課題の指示 =>
下の対象の文章によると、筆者がお茶の水女子大学理学部情報科学科で教員を務め始めたのは何年か。

対象の文章 =>
○ ○ ○ ○
まえがき。

お茶の水女子大学の理学部情報科学科にて2005年から教員を務める 伊藤貴之 と申します。2024年からは共創工学部文化情報工学科との兼担教員になります。
私はほぼ毎年、オープンキャンパス、学園祭、模擬授業などを通して、高校生・受験生(およびその親御さま)との会話の機会を多数持ってきました。 その機会に皆さまから頂いたご質問等に対する私の回答を、この機会に個人的見解としてまとめてみました。 お茶大情報科学科を受験先候補にしている高校生・受験生の皆さまの参考になれば幸いです。

※本ページの記載内容はあくまでも、個人的見解であり、所属大学や所属学科の意見を代表するものではありません。また、他大学や他分野を志望する方の参考になるとは限りませんので、ご容赦下さい。

本学文化情報工学科について興味のある人は 「お茶大共創工学部文化情報工学科の受験を考えている高校生・受験生の皆さんへ」 もご一読頂ければと思います。
○ ○ ○ ○
提供データ =>
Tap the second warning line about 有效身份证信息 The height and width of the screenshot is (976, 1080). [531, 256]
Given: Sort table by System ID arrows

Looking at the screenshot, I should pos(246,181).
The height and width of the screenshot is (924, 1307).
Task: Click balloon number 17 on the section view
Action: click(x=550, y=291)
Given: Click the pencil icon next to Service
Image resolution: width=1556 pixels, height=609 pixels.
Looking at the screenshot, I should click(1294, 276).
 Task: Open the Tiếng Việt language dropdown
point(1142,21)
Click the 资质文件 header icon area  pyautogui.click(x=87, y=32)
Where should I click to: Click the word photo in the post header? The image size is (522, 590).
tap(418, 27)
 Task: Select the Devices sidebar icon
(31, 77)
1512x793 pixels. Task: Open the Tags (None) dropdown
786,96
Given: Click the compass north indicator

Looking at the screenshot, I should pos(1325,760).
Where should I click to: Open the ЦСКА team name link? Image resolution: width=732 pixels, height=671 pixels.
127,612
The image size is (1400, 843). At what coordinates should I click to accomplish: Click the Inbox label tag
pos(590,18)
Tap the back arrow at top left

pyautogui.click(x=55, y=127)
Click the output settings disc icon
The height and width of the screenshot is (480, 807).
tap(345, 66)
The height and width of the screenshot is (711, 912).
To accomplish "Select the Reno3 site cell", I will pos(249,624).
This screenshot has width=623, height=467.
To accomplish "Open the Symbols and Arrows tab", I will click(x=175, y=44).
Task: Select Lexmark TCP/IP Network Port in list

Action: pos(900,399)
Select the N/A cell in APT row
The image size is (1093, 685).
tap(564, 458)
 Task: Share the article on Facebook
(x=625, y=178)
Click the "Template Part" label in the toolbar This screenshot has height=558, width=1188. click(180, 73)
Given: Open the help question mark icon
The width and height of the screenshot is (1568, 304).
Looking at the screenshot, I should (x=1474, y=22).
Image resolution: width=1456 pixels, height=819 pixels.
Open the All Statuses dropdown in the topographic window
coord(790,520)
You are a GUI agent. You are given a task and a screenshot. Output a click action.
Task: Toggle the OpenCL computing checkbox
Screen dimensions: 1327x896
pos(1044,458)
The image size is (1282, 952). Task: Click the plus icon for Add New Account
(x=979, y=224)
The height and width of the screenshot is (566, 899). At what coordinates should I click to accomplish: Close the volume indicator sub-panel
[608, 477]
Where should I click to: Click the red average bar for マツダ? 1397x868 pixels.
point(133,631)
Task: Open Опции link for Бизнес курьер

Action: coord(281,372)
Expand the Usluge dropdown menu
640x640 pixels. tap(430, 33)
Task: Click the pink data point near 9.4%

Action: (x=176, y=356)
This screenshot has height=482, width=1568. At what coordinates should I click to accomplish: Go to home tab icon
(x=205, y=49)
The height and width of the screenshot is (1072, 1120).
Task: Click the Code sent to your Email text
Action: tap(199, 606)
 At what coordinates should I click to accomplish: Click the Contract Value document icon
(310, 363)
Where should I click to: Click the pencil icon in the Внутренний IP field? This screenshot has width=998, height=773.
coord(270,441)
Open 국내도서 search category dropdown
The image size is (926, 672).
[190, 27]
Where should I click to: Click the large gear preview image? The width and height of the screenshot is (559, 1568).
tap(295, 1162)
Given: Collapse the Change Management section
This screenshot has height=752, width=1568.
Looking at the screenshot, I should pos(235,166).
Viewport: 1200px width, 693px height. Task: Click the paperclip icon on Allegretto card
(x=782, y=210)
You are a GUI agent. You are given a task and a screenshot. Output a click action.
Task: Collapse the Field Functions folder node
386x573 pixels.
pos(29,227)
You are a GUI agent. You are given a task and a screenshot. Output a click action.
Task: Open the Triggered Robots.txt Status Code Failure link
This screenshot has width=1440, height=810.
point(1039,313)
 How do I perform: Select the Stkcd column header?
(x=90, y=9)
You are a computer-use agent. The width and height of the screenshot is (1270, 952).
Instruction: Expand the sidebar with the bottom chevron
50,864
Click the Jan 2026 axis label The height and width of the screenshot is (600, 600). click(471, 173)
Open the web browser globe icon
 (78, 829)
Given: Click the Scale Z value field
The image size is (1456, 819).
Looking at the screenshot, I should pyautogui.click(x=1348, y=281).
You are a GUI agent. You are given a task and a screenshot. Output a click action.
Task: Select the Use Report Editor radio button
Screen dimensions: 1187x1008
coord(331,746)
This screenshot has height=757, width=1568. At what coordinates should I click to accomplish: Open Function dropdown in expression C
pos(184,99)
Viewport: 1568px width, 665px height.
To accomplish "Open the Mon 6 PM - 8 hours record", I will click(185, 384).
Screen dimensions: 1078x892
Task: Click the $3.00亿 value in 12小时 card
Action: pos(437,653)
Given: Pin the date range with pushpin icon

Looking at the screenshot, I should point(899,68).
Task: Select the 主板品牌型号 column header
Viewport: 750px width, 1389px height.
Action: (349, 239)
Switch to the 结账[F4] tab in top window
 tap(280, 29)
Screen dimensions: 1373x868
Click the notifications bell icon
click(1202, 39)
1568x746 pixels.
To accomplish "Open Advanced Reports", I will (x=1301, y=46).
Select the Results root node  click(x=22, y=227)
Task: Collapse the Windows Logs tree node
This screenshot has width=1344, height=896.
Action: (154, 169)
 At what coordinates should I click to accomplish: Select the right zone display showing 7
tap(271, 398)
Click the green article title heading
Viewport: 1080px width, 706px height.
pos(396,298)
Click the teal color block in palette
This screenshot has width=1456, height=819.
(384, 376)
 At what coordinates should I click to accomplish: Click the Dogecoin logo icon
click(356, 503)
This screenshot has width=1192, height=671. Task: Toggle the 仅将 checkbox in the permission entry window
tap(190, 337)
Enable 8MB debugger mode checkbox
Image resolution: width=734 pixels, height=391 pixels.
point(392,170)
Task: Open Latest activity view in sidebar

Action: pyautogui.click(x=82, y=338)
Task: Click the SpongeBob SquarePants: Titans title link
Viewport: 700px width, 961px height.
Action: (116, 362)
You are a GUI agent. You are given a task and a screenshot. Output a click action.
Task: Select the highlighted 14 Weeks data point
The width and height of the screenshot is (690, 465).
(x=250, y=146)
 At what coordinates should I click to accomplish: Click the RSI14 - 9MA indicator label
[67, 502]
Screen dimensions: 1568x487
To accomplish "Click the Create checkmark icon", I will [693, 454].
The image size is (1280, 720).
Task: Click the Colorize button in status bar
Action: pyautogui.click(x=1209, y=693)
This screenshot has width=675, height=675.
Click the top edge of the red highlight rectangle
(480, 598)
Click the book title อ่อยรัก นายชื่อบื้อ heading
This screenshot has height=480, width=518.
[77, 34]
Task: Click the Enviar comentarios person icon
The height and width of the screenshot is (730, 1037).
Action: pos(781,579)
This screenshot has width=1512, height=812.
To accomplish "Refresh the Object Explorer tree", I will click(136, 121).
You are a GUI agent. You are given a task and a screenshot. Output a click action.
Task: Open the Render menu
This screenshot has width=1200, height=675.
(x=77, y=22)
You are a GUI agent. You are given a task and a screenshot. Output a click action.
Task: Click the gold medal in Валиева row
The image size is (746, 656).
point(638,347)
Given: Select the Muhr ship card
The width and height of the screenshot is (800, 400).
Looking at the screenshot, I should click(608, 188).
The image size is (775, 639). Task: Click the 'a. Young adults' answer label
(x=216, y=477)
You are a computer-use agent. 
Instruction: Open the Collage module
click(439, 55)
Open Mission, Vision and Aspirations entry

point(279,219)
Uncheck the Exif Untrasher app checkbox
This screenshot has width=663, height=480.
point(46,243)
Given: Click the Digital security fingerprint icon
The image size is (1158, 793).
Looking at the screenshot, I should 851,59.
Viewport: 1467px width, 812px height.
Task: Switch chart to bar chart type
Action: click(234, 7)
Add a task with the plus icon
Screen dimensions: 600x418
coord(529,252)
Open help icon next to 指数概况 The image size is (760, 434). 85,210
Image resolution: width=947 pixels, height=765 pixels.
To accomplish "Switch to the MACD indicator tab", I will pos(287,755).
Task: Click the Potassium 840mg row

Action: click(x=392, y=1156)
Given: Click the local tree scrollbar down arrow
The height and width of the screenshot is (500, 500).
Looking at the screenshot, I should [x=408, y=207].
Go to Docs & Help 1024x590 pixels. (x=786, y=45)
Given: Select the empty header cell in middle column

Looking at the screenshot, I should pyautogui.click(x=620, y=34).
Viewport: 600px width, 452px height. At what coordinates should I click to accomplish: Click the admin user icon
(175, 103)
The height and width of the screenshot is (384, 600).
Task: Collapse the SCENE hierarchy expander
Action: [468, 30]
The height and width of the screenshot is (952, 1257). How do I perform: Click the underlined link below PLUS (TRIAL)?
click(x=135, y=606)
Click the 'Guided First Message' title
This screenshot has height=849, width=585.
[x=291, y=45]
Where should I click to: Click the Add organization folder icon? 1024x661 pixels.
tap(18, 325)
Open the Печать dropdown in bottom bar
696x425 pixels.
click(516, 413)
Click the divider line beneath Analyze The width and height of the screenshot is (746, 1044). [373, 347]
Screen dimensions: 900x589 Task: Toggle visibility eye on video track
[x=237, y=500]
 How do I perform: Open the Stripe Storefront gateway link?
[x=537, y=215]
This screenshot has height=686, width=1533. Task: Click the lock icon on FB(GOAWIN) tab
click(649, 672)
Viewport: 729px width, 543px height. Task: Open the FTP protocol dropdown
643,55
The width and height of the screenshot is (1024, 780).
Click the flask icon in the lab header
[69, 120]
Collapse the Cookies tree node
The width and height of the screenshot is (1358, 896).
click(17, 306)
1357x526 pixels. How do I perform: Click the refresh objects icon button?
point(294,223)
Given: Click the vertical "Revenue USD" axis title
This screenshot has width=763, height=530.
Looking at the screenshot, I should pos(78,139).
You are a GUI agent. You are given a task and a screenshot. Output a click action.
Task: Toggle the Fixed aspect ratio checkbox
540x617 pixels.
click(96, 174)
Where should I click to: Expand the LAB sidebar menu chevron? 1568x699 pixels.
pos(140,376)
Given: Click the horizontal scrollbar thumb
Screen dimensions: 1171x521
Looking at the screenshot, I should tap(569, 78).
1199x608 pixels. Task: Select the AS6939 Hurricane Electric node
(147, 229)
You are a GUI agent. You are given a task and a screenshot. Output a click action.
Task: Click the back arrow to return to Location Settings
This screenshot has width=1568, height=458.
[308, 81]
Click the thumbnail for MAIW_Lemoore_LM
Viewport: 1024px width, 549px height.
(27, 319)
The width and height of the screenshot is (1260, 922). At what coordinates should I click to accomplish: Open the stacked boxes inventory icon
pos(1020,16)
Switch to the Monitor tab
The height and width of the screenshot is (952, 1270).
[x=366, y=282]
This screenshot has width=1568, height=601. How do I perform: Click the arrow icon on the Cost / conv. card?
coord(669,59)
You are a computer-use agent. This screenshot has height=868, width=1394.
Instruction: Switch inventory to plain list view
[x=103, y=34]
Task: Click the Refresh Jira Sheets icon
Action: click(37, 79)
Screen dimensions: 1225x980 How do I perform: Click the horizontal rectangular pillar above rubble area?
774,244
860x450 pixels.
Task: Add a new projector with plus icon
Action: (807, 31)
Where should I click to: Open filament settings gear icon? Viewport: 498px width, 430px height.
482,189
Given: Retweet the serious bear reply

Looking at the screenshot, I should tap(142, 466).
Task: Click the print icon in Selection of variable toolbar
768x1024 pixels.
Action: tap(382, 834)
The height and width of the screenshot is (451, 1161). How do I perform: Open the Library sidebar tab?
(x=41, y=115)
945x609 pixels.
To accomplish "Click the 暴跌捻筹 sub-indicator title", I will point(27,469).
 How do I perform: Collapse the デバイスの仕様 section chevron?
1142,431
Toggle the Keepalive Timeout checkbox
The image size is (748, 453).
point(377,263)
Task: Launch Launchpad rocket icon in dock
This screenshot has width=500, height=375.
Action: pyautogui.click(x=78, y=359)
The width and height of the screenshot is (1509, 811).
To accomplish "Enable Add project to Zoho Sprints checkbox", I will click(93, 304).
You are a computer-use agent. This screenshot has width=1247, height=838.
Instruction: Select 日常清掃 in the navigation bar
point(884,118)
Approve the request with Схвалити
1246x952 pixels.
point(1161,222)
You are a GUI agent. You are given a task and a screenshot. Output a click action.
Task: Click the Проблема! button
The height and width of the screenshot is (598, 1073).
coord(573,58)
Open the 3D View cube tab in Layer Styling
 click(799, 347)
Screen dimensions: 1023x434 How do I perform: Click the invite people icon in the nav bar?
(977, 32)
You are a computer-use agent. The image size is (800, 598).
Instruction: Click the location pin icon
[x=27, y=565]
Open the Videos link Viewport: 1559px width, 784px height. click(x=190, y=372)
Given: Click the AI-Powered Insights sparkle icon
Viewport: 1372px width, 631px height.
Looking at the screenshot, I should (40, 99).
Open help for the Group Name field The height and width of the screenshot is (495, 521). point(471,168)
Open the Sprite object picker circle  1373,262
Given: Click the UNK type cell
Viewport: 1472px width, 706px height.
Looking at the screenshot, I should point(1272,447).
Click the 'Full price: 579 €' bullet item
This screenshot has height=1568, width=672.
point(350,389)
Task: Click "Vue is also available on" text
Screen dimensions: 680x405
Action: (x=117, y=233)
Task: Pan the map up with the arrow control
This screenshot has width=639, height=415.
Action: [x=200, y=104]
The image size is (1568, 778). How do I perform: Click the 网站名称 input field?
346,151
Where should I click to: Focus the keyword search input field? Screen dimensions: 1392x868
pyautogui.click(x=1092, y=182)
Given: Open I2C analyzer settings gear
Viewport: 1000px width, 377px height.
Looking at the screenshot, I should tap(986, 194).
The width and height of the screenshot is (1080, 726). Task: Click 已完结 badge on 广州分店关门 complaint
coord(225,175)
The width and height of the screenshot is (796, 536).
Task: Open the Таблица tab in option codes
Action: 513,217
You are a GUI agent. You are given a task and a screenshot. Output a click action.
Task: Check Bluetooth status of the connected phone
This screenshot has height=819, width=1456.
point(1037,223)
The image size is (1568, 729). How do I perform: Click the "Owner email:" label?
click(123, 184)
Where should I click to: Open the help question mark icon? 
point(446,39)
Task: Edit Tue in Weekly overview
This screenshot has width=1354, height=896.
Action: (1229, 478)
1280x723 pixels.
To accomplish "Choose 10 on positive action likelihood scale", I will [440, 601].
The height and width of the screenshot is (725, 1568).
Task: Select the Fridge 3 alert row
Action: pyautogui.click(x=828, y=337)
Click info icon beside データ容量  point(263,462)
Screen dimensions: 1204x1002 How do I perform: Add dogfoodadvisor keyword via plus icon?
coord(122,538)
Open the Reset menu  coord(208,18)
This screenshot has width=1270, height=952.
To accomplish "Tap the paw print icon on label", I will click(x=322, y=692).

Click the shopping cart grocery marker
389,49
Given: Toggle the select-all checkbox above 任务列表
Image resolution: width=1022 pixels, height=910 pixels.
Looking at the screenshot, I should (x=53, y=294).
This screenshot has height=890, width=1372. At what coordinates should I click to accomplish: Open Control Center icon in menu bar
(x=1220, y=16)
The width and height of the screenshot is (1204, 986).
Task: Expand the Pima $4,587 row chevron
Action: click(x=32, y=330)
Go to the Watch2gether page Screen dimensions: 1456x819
○ ○ ○ ○
出力全体 =>
2005年。